At last follow-up (December 2018), the patient had no evidence of disease.

Discussion

Clear cell chondrosarcoma, which comprises less than 2% of all chondrosarcomas, represents a unique entity [8]. It is three times more common in men, and most patients are between 25 and 50 years of age (range 12–84 years). Common sites of involvement are the epiphyses and metaphyses of long tubular bones, primarily the proximal femur and proximal humerus (up to two thirds), although they can also arise in other locations [1, 9].

Cytogenetic studies have shown that clear cell chondrosarcomas have clonal abnormalities, including loss or structural aberrations of chromosome 9 and gain of chromosome 20 [10]. However, these tumours lack the IDH1/2 mutations that many conventional chondrosarcomas have [11].

Due to slow growth, symptoms may be mild and nonspecific. Histologically, clear cell chondrosarcomas show sheets of large oval cells with clear or granular eosinophilic cytoplasm, occasional giant cells, and both chondroid matrix and woven bone [1, 9]. The combination of the characteristic morphology and radiographic findings usually prompts the correct diagnosis. However, in the setting of metastatic disease, the use of ancillary immunostains to exclude other clear cell neoplasms such as metastatic melanoma and renal cell carcinoma may be necessary. In our case, S100 protein expression and the lack of melanocytic markers (Melan-A) and CD10 (positive in renal cell carcinoma) excluded those possibilities.

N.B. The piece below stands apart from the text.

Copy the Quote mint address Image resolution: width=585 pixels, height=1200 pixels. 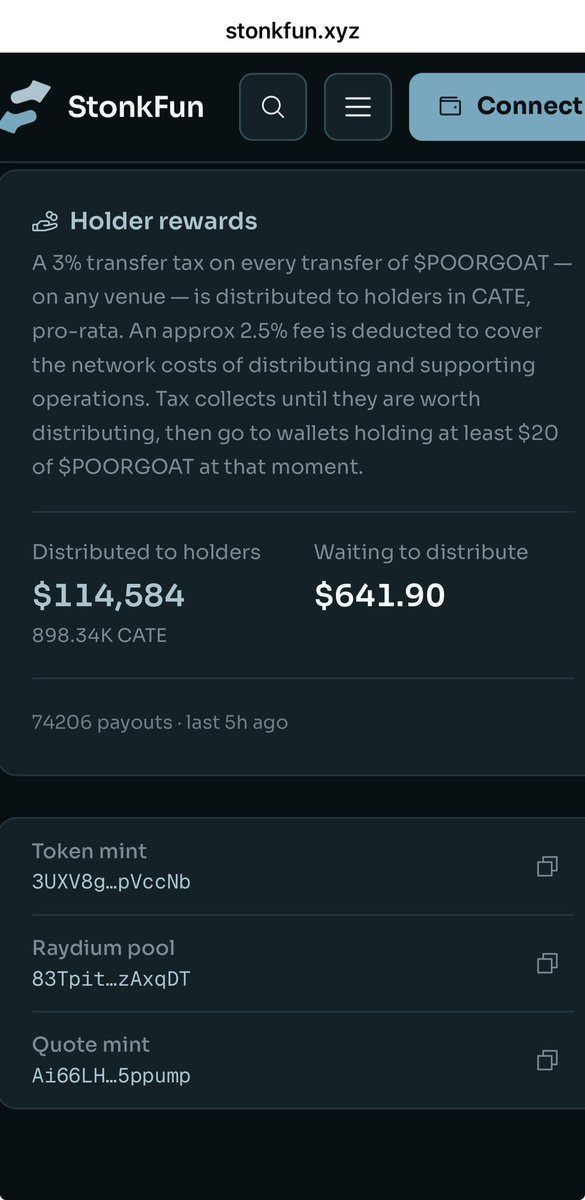pos(547,1060)
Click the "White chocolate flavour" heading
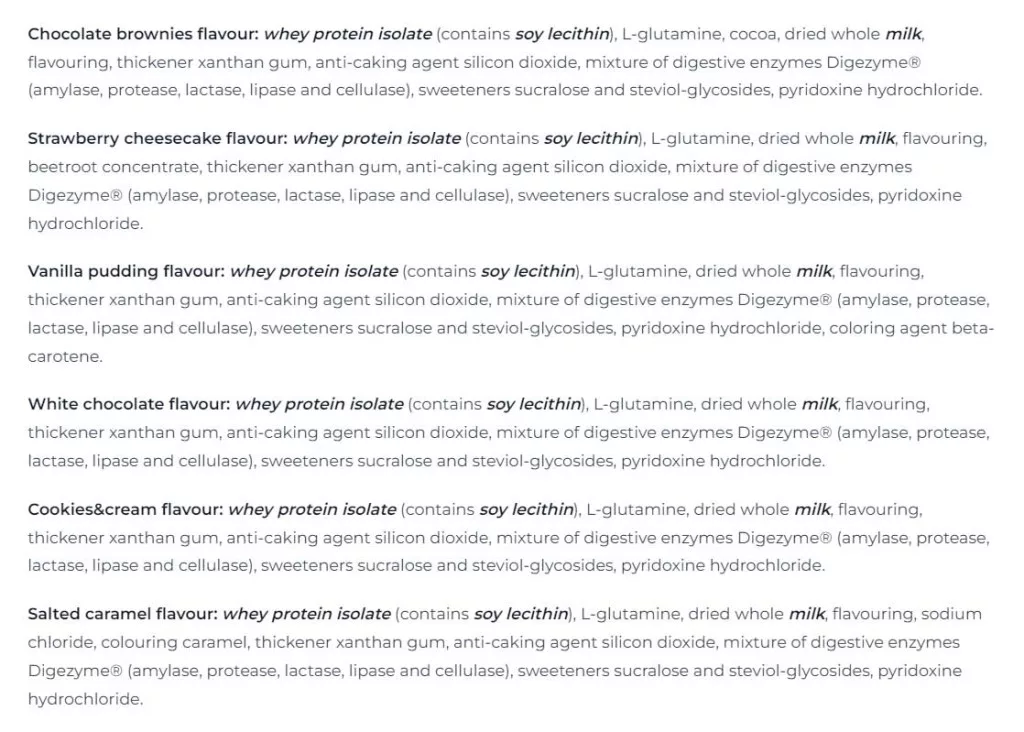The image size is (1024, 732). pos(129,405)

From a biological standpoint, clear cell chondrosarcoma are considered low-grade tumours, especially when compared with conventional chondrosarcomas (grades 2 and 3) [12]. Although local recurrence is fairly common [1, 8, 9], up to 15% of cases may metastasize [1, 9, 13]. Metastasis, when it occurs, usually develops after a long interval following surgery [5, 6, 7, 13], and therefore patients should be followed clinically and radiographically for many years. Our patient displayed an aggressive biological behaviour with local recurrence at 10 years and developed a metastasis 12 years after primary surgery, consistent with what is described in the literature [13], namely in the recent review of 42 cases performed by Nakayama et al. [14]. Because these tumours are rare, the prognostic factors related to disease-free survival [6] are unknown. Because metastases may develop many years following initial diagnosis, some patients thought to be cured have not been followed long-term and are lost to follow-up.

Statement of Ethics

Published research complies with the guidelines for human studies and is in accordance with the World Medical Association Declaration of Helsinki. Written informed consent was obtained from the patient for publication of this case report and any accompanying images.

Conflict of Interest Statement

The authors have no conflicts of interest to declare.

Funding Sources

No funding was granted to this research.

Author Contributions

R.C.O. and J.R. provided diagnosis. R.C.O. drafted the manuscript and collected data. J.C. supervised the work and revised the document.